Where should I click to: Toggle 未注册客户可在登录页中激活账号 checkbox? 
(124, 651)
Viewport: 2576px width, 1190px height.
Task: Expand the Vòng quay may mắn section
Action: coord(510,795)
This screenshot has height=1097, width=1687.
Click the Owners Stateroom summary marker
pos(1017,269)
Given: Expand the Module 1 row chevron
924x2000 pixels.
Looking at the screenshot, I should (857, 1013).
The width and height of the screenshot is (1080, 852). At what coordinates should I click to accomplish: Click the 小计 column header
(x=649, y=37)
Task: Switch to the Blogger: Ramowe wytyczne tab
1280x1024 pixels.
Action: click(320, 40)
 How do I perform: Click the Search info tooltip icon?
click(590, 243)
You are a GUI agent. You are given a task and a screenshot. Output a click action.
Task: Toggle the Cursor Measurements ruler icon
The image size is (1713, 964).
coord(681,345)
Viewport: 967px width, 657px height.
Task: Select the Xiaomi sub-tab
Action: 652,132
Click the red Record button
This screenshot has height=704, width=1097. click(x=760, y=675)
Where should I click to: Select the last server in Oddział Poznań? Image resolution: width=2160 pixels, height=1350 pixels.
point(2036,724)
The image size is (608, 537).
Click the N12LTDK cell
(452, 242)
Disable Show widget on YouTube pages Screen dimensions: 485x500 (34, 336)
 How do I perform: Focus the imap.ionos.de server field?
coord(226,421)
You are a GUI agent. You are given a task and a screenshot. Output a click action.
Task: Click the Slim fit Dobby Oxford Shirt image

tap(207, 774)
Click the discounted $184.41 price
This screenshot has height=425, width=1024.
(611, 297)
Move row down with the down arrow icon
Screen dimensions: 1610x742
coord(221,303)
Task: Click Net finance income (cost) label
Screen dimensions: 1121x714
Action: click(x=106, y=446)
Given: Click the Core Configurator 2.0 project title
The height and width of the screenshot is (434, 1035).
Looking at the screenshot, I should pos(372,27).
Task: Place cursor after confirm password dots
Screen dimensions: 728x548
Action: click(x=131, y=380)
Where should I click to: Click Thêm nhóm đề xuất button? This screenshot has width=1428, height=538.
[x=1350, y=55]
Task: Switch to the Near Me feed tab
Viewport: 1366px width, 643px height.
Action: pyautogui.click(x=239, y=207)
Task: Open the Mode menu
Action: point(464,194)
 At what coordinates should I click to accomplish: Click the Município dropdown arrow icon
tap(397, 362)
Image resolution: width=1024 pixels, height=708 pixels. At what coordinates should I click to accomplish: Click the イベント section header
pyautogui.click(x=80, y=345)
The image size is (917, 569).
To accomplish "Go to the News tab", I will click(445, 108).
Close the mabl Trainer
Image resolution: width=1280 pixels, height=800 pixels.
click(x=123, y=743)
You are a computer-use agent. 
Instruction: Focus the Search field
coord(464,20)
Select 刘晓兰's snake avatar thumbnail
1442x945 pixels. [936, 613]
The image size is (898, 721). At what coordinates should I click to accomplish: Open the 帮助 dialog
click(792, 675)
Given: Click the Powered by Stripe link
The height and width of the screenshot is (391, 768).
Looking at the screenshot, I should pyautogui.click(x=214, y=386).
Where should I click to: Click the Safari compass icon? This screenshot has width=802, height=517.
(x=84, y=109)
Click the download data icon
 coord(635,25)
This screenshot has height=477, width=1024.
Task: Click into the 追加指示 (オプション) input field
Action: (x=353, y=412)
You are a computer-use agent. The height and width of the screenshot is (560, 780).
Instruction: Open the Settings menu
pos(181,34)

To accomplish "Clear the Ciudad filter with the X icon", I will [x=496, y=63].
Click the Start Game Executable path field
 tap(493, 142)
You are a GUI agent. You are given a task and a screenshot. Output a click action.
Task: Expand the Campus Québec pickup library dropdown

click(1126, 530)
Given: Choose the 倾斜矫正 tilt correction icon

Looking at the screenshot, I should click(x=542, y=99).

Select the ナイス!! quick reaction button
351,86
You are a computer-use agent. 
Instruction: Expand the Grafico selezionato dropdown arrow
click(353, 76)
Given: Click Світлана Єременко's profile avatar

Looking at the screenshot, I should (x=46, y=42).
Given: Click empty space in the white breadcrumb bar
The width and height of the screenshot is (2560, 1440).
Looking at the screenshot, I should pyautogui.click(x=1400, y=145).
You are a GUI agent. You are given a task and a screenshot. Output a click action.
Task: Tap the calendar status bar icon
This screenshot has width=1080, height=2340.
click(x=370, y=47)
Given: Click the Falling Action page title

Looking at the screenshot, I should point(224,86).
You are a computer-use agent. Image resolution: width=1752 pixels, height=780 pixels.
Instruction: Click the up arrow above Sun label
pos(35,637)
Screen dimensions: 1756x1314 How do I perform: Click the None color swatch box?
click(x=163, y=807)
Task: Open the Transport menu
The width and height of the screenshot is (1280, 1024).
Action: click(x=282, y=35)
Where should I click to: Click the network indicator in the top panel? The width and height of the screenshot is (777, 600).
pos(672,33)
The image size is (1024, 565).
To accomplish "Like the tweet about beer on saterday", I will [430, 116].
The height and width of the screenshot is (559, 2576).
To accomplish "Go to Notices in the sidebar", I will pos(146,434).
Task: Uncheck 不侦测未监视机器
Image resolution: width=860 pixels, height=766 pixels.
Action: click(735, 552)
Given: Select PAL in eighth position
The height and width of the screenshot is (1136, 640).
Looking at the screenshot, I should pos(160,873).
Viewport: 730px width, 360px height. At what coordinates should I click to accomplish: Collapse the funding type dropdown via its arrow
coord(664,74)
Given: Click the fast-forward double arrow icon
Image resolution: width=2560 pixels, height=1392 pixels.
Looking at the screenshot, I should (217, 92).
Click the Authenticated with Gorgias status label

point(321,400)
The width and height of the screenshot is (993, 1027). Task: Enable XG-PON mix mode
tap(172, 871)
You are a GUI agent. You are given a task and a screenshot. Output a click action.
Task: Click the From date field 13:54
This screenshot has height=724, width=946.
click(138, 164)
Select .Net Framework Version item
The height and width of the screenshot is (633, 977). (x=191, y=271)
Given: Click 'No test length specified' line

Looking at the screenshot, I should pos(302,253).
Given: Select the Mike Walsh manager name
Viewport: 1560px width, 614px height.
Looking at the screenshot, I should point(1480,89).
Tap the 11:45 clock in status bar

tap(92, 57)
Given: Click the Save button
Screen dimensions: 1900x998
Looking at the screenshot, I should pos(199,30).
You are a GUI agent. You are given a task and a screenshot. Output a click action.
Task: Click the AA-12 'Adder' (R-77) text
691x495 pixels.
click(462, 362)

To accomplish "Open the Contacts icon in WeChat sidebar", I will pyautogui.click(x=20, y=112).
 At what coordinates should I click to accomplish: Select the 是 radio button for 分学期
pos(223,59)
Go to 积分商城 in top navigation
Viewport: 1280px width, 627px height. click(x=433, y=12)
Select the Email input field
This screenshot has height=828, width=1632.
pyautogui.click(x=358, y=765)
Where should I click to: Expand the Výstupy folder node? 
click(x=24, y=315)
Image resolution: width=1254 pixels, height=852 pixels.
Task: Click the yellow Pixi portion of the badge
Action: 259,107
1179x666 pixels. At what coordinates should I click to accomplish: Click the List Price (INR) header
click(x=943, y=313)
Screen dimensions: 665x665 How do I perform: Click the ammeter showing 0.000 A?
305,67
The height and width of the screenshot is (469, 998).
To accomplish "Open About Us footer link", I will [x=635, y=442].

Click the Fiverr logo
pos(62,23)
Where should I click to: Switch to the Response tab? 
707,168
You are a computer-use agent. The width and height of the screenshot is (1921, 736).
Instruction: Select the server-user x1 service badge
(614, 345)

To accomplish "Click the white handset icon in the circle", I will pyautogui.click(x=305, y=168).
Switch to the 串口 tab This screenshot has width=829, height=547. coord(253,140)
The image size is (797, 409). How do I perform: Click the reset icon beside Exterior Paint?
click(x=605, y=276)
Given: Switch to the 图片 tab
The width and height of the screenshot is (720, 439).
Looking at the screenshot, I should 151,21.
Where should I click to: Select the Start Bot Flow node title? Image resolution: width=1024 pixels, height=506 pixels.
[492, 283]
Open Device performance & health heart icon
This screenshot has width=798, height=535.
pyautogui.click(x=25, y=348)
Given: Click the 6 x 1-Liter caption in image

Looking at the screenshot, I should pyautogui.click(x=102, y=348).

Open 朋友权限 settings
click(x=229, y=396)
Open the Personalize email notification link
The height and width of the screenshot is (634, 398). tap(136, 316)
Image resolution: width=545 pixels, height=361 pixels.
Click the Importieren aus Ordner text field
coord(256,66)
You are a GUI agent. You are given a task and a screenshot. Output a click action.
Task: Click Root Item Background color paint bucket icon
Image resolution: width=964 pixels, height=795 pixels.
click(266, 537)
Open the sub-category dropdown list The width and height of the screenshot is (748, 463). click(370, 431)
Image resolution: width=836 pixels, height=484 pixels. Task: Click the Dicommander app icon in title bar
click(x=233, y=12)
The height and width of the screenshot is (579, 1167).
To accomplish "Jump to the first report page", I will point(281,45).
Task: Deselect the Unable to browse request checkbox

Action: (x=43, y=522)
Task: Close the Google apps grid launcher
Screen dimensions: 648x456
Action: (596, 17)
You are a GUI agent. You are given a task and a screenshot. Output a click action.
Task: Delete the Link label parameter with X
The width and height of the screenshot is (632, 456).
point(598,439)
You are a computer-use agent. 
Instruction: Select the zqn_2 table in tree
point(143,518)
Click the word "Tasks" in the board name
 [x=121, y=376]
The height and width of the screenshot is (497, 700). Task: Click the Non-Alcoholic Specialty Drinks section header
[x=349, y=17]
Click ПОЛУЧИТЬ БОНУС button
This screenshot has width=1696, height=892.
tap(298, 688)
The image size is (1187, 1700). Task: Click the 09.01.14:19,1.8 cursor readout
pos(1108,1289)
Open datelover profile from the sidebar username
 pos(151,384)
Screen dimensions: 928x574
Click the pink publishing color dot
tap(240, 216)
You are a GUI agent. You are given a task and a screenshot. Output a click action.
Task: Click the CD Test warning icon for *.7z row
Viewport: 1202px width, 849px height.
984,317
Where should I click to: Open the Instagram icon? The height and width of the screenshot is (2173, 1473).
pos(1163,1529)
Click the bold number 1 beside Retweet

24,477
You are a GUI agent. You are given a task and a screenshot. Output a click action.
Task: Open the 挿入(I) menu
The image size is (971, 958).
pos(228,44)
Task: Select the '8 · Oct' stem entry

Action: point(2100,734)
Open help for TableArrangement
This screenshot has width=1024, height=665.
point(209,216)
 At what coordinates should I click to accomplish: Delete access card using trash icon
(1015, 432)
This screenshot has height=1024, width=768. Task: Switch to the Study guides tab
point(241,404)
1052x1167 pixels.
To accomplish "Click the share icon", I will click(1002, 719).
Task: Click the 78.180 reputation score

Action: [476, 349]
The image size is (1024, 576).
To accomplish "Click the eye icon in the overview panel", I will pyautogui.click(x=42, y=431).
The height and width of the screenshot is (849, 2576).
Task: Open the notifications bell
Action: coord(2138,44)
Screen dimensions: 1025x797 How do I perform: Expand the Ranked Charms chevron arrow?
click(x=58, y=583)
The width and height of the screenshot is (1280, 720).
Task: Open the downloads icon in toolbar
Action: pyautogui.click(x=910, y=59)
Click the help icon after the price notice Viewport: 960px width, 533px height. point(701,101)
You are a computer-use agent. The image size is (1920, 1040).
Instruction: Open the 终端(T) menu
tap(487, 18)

———

Action item.
Taking the entries above, restate exactly those lines that fall between the line with "Disable Show widget" and the line with "Task: Click Net finance income (cost) label", keeping both of those lines too.

Solution to this task.
Disable Show widget on YouTube pages Screen dimensions: 485x500 (34, 336)
 How do I perform: Focus the imap.ionos.de server field?
coord(226,421)
You are a GUI agent. You are given a task and a screenshot. Output a click action.
Task: Click the Slim fit Dobby Oxford Shirt image

tap(207, 774)
Click the discounted $184.41 price
This screenshot has height=425, width=1024.
(611, 297)
Move row down with the down arrow icon
Screen dimensions: 1610x742
coord(221,303)
Task: Click Net finance income (cost) label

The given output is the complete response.